Eğer onun karşılığını verecek bir şey bulamazsanız, karşılıkta bulunduğunuza
kanaat
getirinceye kadar ona dua edin.
(Ebu Davud, Zekat, 38)
İyiliklerin en iyisi, evladın baba dostuna yaptığı iyiliktir.
(Muslim, Birr ve sıla, 12)
Komşuna iyilik et ki gerçek mümin olasın. Kendin için sevdiğini insanlar
için de sev ki, gerçek mümin olasın.
(Tirmizi, Zühd, 2; İbn Mace, Zühd, 24)
Allah'ım, beni amellerin en güzeline ve ahlakın en güzeline kavuştur.
Onların en güzeline ancak sen ulaştırırsın.
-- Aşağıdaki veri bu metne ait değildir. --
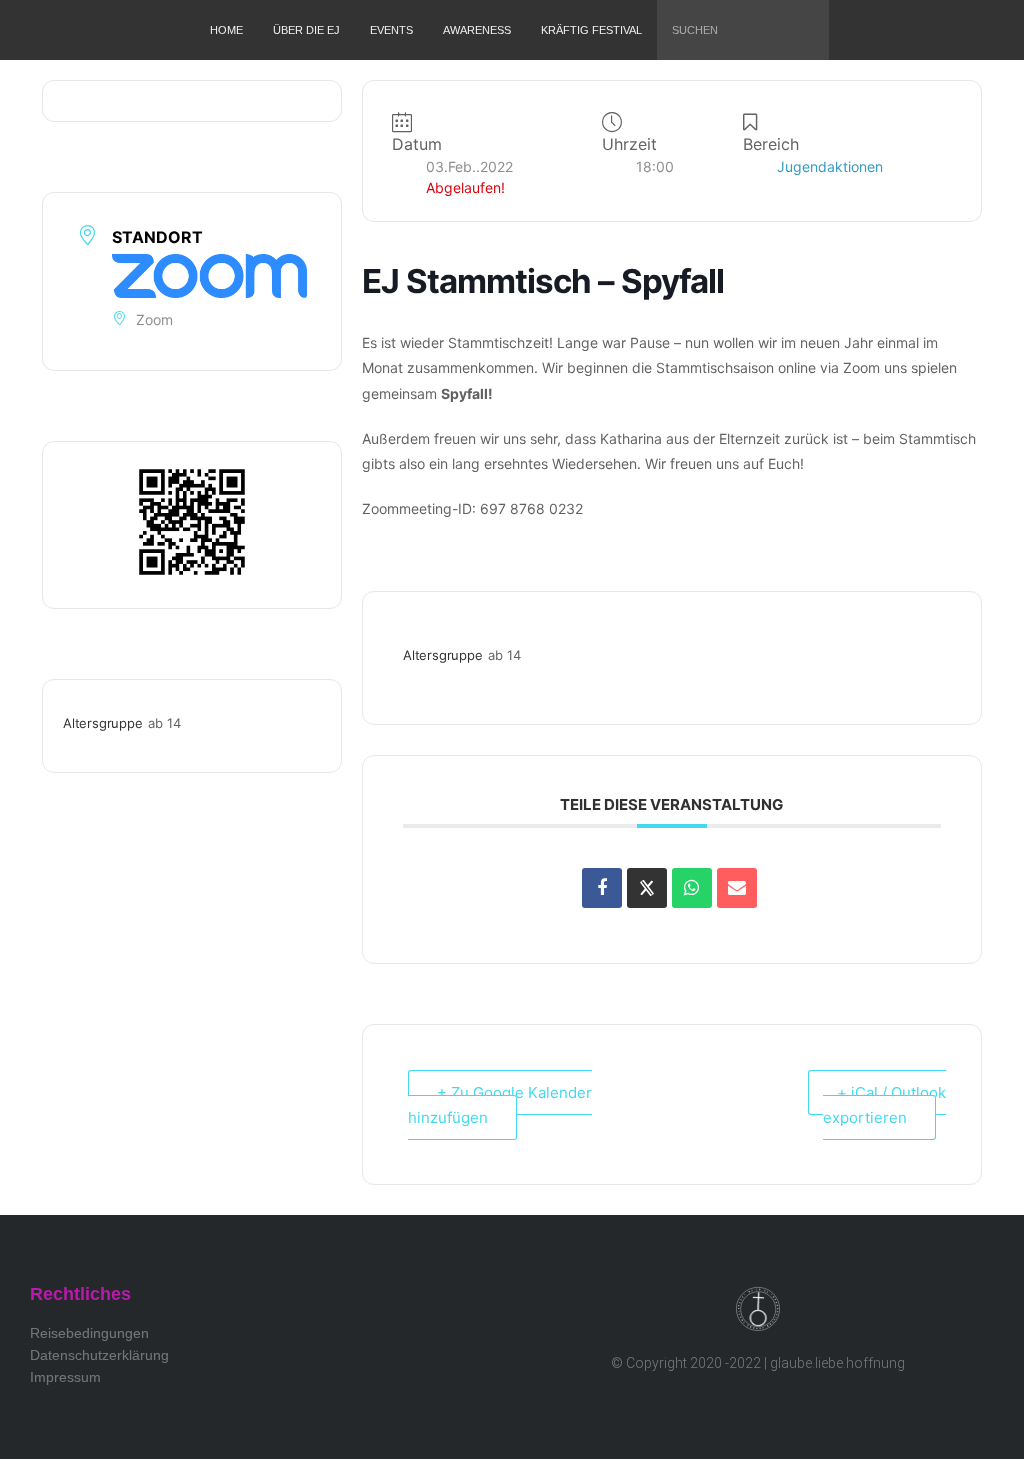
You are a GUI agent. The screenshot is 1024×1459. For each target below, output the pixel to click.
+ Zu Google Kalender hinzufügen (500, 1105)
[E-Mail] (737, 888)
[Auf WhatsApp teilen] (692, 888)
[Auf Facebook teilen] (602, 888)
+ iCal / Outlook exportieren (884, 1105)
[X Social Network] (647, 888)
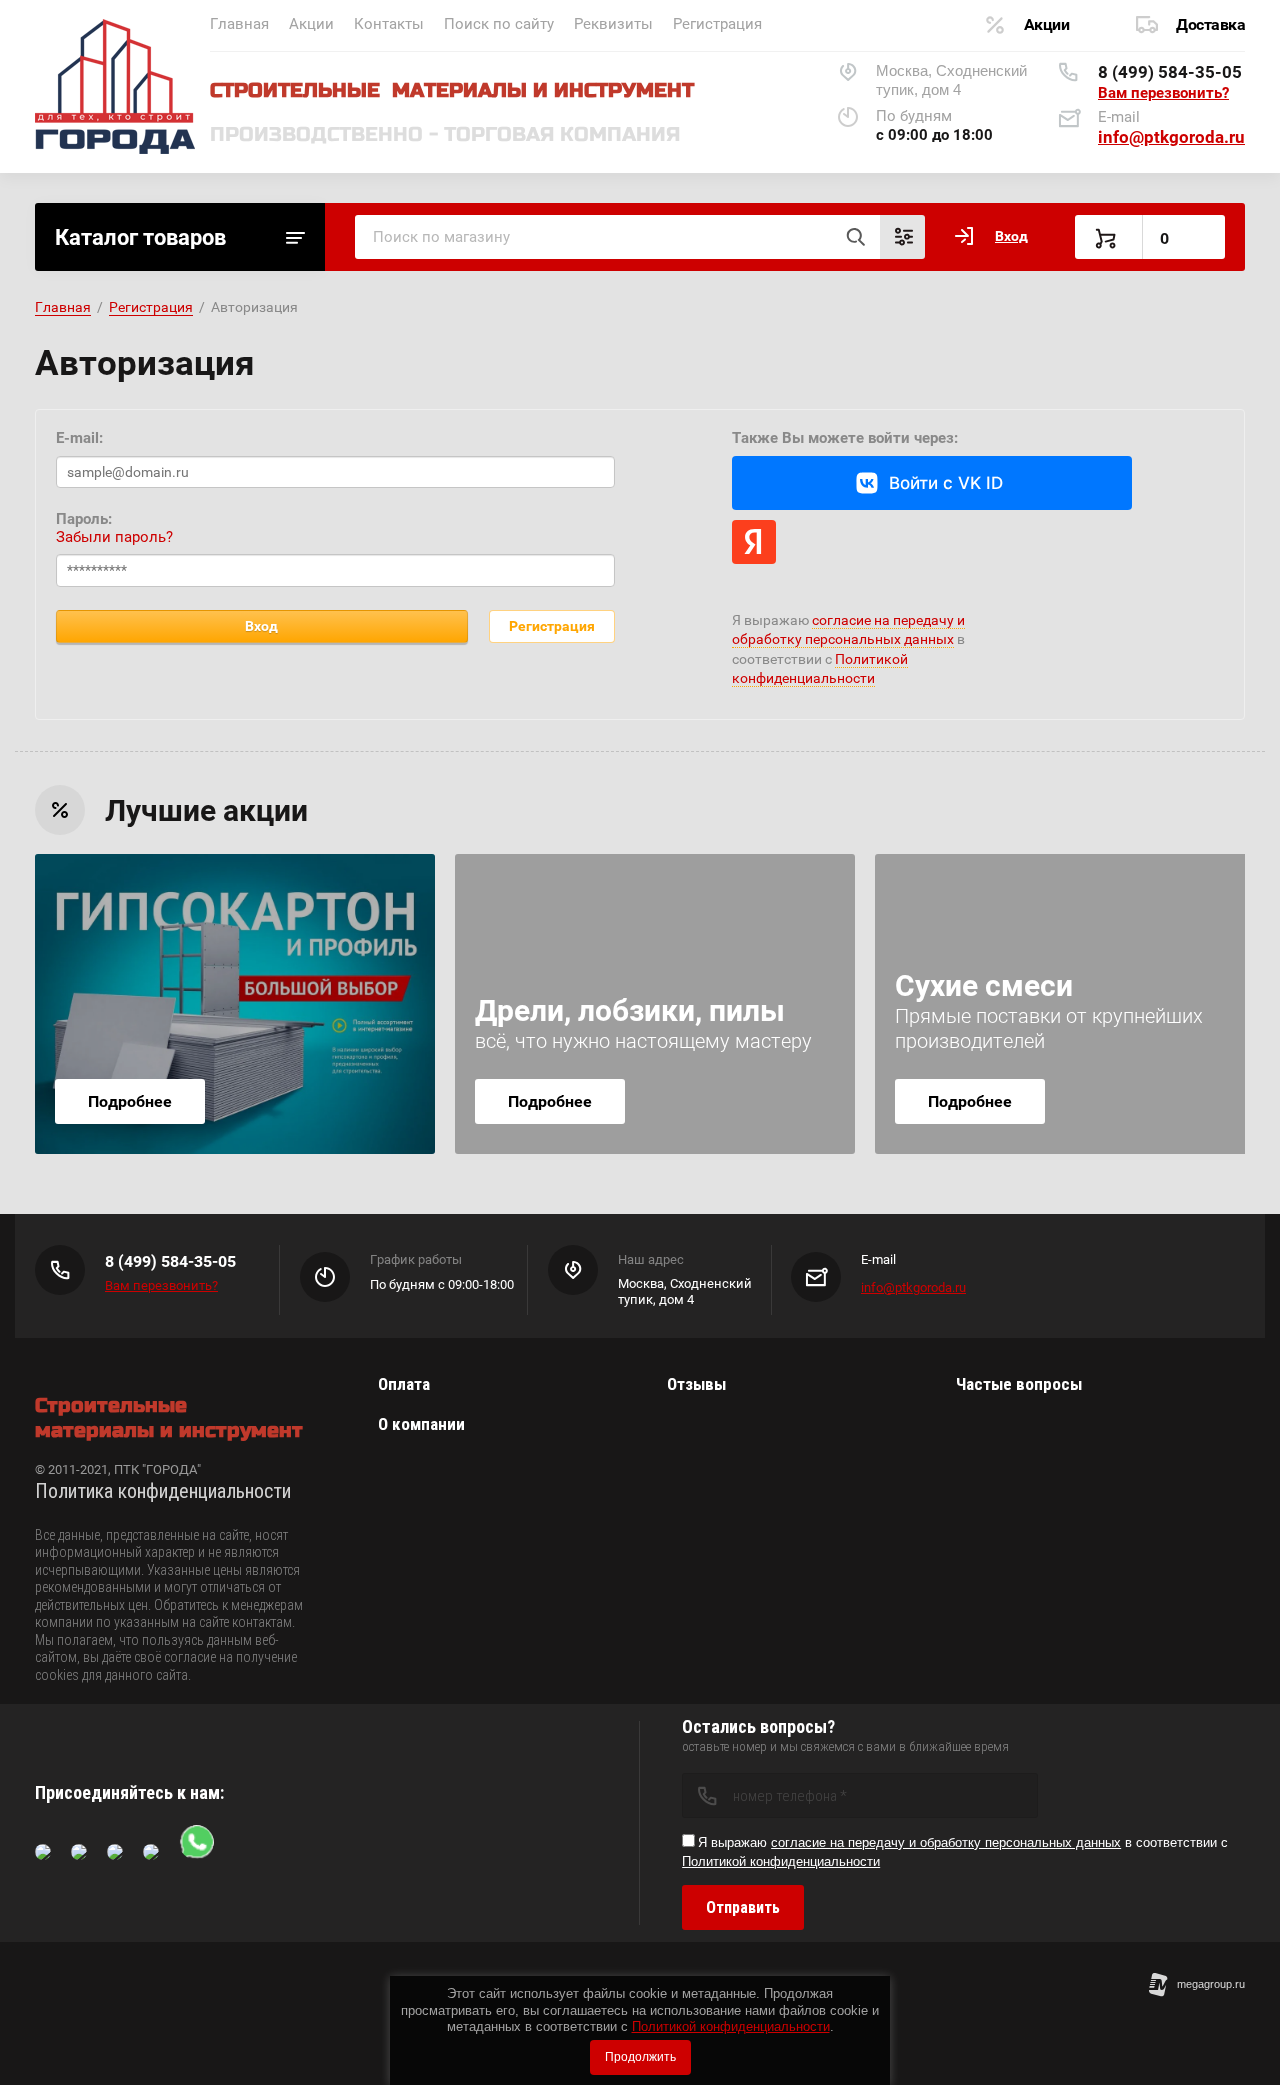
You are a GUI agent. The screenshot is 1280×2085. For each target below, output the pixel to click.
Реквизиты (613, 24)
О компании (421, 1424)
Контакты (389, 24)
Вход (261, 626)
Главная (239, 24)
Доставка (1210, 24)
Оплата (404, 1384)
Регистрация (717, 24)
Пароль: (84, 519)
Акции (311, 24)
Beni kötü işlerden ve kötü ahlaktan
muhafaza et. Bunlardan ancak
sen koruyabilirsin.
(Nesai, İftitah, 16)
Kim bir iyilik yaptığında seviniyor, bir kötülük yaptığında üzülüyorsa o
mümindir.
(Ahmed b. Hanbel, Müsned, IV, 399)
Yüce Allah kötülüğü kötülükle silmez, kötülüğü ancak iyilikle siler. Bir
pislik hiçbir zaman başka pisliği temizlemez.
(Ahmed b. Hanbel, Müsned, I, 388)
Allah'ım! Beni, iyilik yaptıktarı zaman sevinç duyan, kötülük yaptıkları
zaman da bağışlanma dileyen kullarından eyle.
(İbn Mace, Edeb, 57)
Allah'ım! Bize dünyada iyilik ver, ahirette de iyilik ver. Bizi cehennem
azabından koru!
(Ebu Davud, Vitr, 26; Müslim, Zikir, 26)
Bana yeten, beni barındıran, beni yediren ve içiren, bana iyilik edip
(iyiliğini) arttıran, bana nimet verip (nimetini) bollaştıran Allah'a
hamdolsun. Her durumda Allah'a hamdolsun.